One way to do the L-infinity norm test is to have a convergence flag for each block in the kernel launch.

Each thread can check local convergence and set a flag in a shared memory array indicating whether it has converged. At the end of the kernel, do an in-shared memory parallel reduction, which leaves you with one flag per block, which indicates whether the whole block has converged or not. Write that convergence flag value back to global memory at the end of the kernel. You can then read that status array back to the host periodically and test it to see whether you should launch more kernels or not. So a bare bones implementation in the kernel might look something like this:

```
__global__ void(......., int *converged)
__shared__ volatile int local_convergence[NTHREADS];
__shared__ volatile int block_convergence;
if (threadIdx.x == 0) { block_convergence = converged[blockIdx.x] }; __syncthreads();
if (block_convergence) return;
// per thread computation goes here
// convergence test
local_convergence[threadIdx.x] = (fabs(new-old) < tol); __syncthreads();
// Parallel reduction of local_convergence into block_convergence here
if (threadIdx.x == 0) { converged[blockIdx.x] = block_convergence };
}
```

The effect is that once a block has converged, it won’t do any more computation, just exit.
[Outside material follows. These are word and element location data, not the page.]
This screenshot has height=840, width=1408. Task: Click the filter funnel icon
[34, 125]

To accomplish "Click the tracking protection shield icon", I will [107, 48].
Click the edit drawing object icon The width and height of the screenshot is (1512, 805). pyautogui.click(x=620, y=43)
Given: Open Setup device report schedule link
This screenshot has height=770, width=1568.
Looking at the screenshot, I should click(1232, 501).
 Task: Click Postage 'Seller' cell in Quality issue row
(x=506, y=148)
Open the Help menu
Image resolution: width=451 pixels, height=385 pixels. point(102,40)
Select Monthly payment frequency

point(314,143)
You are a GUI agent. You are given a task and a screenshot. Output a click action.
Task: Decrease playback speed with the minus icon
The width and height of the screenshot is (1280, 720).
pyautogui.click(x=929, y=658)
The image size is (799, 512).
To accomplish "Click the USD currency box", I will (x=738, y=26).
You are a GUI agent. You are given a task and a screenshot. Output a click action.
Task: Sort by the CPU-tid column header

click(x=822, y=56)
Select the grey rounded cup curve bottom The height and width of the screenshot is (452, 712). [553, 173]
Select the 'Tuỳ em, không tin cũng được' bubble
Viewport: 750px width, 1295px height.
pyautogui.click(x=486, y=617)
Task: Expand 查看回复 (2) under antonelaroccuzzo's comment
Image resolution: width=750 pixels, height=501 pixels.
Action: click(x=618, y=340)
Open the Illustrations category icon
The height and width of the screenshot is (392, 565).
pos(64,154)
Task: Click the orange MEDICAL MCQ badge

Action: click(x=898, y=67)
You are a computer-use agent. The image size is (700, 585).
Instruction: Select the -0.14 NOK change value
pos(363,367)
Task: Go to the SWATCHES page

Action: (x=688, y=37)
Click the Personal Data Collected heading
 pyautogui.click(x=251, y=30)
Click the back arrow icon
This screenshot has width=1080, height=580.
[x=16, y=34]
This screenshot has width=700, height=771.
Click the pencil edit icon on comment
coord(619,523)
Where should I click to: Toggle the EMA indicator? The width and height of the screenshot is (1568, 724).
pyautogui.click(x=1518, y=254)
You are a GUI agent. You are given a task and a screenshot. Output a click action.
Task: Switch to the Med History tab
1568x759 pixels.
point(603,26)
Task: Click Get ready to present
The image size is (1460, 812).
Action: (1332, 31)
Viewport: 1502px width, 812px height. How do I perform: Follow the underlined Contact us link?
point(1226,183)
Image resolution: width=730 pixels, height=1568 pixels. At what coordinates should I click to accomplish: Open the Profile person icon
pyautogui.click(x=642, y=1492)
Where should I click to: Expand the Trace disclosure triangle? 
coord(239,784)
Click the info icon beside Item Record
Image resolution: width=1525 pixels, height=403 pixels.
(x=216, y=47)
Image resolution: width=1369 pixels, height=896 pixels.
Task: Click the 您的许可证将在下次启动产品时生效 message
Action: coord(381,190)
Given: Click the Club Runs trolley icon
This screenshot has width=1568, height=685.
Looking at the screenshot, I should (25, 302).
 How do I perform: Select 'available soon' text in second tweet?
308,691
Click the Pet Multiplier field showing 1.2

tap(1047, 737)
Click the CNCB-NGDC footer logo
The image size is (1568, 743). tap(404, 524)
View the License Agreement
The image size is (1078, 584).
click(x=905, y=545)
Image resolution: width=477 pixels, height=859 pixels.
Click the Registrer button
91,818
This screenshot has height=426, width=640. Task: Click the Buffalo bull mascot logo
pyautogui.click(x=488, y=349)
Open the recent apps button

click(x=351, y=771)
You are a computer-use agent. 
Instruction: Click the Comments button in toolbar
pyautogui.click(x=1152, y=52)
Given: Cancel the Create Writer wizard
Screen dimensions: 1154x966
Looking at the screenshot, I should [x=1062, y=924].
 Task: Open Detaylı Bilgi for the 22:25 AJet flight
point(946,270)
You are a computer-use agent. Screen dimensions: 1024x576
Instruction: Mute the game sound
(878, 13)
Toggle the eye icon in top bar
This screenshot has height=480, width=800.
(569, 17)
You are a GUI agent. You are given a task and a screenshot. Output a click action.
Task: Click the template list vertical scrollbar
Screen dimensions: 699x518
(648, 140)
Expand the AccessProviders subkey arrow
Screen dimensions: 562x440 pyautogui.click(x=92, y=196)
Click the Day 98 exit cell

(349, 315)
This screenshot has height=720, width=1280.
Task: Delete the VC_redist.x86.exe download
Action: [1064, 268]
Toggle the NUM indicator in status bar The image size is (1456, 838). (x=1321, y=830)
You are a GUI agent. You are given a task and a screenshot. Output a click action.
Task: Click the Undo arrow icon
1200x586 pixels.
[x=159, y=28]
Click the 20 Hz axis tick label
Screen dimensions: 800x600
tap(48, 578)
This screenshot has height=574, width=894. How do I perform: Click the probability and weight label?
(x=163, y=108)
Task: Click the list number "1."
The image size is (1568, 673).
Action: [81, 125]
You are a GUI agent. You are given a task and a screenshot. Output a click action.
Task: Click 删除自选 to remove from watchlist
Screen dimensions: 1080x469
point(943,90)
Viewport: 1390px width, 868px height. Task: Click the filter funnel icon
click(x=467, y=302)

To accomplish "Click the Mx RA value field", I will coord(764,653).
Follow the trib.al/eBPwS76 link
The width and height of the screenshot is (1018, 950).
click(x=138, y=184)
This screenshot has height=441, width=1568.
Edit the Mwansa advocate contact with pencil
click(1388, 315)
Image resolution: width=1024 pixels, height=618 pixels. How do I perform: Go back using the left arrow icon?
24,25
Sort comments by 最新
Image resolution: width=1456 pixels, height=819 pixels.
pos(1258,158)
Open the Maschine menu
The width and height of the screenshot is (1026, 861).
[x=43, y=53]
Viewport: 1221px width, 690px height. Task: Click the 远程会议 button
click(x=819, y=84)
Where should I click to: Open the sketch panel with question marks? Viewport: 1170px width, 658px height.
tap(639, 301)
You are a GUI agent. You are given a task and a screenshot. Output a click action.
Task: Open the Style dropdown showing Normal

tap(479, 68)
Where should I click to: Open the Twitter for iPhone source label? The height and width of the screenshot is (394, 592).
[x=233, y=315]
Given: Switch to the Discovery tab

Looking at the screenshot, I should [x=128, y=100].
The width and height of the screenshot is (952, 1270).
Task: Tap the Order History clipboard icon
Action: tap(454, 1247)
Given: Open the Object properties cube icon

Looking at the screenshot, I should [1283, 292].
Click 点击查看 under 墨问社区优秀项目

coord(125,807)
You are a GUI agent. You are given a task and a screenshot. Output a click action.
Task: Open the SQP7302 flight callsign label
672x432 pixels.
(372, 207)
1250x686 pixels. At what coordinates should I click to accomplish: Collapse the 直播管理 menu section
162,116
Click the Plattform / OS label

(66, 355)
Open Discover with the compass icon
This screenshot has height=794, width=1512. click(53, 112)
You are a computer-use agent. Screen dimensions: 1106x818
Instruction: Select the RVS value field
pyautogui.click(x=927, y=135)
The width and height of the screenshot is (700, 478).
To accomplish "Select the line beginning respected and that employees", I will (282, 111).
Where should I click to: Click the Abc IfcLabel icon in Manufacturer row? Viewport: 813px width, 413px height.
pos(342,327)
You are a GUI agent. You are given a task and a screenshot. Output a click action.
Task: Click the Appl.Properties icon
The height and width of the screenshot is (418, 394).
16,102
Once all the blocks have converged, the whole kernel launch will do nothing. Your host code can copy back the convergence array to check it at suitable intervals, lauching more kernels until everything has converged. The per block convergence array won’t be that large or take so much time to copy back to the host, and you can overlap the checking operation with kernel computation, making it effectively free of additional computational cost.